Collected data
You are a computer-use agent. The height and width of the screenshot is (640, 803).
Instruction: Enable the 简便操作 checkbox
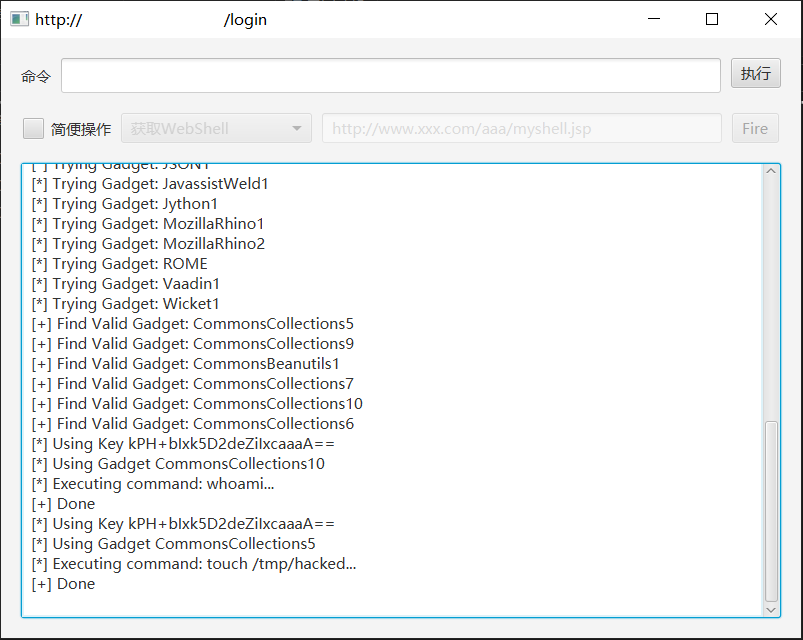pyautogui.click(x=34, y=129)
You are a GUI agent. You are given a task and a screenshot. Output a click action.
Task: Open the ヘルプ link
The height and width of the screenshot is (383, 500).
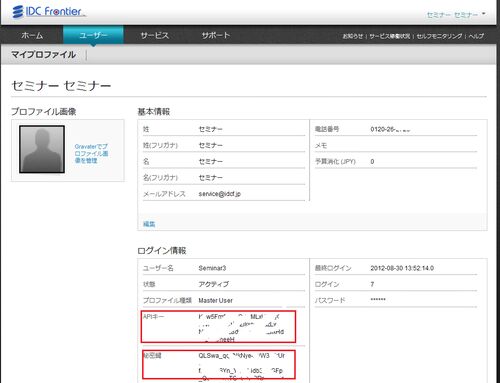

## [What is needed]
Excluding the pictures, transcribe each entry above word for word.

## [Answer for this exercise]
You are a computer-use agent. The height and width of the screenshot is (640, 803).
Instruction: Enable the 简便操作 checkbox
pyautogui.click(x=34, y=129)
You are a GUI agent. You are given a task and a screenshot. Output a click action.
Task: Open the ヘルプ link
The height and width of the screenshot is (383, 500).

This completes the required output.